As the Court said of the affidavits in Alabama Fuel & Iron Co. v. Powaski:

"The difficulty, however, with [the defendant's position] lies, not in the principle it seeks to apply, but with the method of attack. There is offered no extraneous fact, and there is nothing upon which to base any false concealment on the part of any juror, save the affidavits relating to the jury room deliberations. Defendant's case is therefore not brought within the rule of the Clark case [Clark v. United States, 289 U.S. 1, 53 S. Ct. 465, 77 L. Ed. 993 (1933)], as will be observed from the following expression found therein: `In saying this we do not mean that a mere charge of wrongdoing will avail without more to put the privilege to flight. There must be a showing of prima facie case sufficient to satisfy the judge that the light should be let in. Upon that showing being made, the [debates] and ballots in the jury room are admissible as corroborative evidence, supplementing and confirming the case that would exist without them.' [289 U.S. at 14, 53 S. Ct. at 469.]"

232 Ala. at 72-73, 166 So. at 787.

In the present case, as in Alabama Fuel & Iron Co. v. Powaski, there is no extraneous fact sought to be proven by the affidavits. Here, there is only an allegation that the jury had a question, which was posed to the bailiff, relayed to the judge, and answered through the bailiff. The mere fact that the jury was confused regarding the proper form that the verdict should take is not grounds for admitting an affidavit regarding the content of jury deliberations. As the Court said of the affidavit in Alabama Fuel & Iron Co. v. Powaski, "This does not meet the requirements of the law, and to admit the affidavits in the instant case would be to strike down the rule so long adhered to in this state, and so well supported by reason and sound policy." 232 Ala. at 73, 166 So. at 788. See also, Cameron v. Union Hill Baptist Church, 350 So. 2d 314 (Ala.1977). This Court cannot allow an inquiry into the deliberations of a jury three days after the verdict was rendered and judgment entered thereon, solely on the basis of a juror affidavit. See Alabama Fuel & Iron Co. v. *228 Rice, 187 Ala. 458, 463, 65 So. 402, 403 (1914), where the Court said:

"While jurors are not allowed to testify as to occurrences in the jury room during their deliberations, nor as to the influence of internal or external events upon the verdict returned by them, they are competent witnesses for the proof of extraneous facts which may have influenced their verdict."

The impact of the judge's response to the jury question, through the bailiff, cannot be a basis for opening the jury's deliberations to examination. See Alabama Fuel & Iron Co. v. Rice, supra, and Cameron v. Union Hill Baptist Church, supra. Therefore, the trial court committed error in admitting the affidavit at the hearing on Lucas's motion for relief from judgment. The proper method for Lucas to ascertain whether the verdict reflected the intent of the jurors was by a request to have the jury polled, but Lucas made no such request.

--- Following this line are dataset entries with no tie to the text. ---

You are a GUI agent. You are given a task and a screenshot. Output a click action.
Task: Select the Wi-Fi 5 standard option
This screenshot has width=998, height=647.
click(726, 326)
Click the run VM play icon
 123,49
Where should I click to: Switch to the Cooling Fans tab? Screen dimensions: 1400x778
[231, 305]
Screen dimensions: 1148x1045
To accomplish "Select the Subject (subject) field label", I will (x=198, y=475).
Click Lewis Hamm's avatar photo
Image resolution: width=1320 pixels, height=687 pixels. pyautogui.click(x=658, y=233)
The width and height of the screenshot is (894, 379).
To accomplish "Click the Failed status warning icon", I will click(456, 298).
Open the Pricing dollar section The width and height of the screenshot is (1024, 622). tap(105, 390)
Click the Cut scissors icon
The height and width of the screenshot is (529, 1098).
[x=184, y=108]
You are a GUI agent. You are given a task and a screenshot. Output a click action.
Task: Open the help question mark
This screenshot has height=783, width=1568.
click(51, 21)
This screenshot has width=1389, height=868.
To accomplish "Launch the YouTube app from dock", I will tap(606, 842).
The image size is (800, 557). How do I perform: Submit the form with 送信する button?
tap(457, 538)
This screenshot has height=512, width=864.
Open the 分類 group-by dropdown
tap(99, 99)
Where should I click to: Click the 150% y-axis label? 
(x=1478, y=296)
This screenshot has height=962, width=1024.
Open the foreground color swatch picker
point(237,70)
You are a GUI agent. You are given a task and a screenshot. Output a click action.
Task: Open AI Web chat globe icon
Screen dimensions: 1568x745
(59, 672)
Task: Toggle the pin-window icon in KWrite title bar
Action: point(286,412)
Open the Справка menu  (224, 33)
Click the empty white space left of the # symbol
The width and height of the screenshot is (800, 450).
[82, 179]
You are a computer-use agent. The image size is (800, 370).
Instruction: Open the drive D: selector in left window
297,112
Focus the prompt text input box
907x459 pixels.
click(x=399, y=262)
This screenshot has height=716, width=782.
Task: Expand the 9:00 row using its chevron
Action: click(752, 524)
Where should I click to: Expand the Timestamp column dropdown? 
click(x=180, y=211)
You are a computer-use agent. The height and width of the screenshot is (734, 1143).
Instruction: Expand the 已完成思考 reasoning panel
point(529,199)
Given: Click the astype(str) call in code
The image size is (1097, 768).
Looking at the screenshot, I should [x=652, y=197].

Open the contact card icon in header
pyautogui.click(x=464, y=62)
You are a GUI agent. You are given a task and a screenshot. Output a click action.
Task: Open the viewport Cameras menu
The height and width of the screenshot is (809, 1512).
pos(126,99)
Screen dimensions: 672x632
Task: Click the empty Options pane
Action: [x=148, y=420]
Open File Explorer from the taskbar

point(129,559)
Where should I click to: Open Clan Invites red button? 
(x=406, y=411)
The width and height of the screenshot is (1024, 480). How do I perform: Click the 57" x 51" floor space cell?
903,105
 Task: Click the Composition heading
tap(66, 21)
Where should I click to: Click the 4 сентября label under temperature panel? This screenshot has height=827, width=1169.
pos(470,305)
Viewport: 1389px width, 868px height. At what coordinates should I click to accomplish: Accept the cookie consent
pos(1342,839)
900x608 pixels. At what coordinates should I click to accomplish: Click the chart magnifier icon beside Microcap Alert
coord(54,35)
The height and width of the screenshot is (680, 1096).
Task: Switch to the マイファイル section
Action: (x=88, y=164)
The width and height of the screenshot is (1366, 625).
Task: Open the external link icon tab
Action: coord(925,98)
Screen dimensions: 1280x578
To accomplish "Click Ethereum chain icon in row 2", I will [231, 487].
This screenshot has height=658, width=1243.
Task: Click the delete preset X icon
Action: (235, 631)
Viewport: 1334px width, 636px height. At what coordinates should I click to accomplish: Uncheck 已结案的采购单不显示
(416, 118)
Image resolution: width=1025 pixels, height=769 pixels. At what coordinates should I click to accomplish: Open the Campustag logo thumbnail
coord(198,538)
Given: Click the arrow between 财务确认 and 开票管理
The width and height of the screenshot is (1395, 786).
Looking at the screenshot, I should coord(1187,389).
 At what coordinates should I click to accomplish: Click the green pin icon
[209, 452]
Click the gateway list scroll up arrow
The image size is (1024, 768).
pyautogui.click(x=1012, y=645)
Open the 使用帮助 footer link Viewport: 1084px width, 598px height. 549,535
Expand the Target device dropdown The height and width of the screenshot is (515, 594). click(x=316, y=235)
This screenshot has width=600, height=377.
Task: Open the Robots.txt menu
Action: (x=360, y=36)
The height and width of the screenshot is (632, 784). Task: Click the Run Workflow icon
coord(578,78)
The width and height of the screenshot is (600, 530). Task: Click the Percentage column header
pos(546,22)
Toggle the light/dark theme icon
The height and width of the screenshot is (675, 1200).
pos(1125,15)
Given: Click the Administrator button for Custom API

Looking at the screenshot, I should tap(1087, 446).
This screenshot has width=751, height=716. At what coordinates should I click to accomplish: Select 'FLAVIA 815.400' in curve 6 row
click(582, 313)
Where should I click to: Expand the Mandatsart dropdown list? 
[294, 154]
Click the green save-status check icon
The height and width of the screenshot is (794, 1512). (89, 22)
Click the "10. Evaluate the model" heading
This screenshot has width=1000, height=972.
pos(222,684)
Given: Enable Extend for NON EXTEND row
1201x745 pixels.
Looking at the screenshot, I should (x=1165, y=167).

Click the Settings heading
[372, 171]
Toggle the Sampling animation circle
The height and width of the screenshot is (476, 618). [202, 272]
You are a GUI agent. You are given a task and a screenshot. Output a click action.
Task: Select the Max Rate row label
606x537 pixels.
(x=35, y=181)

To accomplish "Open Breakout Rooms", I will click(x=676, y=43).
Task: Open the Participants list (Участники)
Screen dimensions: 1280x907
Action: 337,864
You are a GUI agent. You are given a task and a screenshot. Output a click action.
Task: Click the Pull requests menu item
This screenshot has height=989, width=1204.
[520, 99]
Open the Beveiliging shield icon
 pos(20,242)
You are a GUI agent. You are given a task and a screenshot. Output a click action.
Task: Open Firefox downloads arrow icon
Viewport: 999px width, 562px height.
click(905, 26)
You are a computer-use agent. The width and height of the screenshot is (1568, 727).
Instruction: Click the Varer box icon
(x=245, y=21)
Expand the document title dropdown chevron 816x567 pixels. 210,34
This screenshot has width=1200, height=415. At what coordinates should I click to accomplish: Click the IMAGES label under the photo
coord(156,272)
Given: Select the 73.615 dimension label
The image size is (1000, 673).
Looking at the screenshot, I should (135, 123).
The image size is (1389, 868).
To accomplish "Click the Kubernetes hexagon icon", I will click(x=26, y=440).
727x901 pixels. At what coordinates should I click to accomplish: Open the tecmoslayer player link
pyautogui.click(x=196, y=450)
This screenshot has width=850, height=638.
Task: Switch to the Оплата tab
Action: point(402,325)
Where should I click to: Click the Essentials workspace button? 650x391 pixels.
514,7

Because we reverse the judgment on the basis of procedural irregularities, this Court pretermits a discussion of apportionment of damages in the second verdict rendered by the jury. See Yancey v. Farmer, 472 So. 2d 990 (Ala.1985), and Wright v. Rowland, 406 So. 2d 830 (Ala. 1981). Furthermore, on remand the court should be mindful that an award of attorney fees under Ala.Code 1975, § 8-20-8, requires a finding of breach of warranty. A general verdict on fraud and warranty counts is not sufficient under the statute to justify the imposition of attorney fees. See A.R.Civ.P. 49.

For the foregoing reasons, the judgment is due to be, and it is hereby reversed, and the case is remanded with instructions to reinstate the original verdict.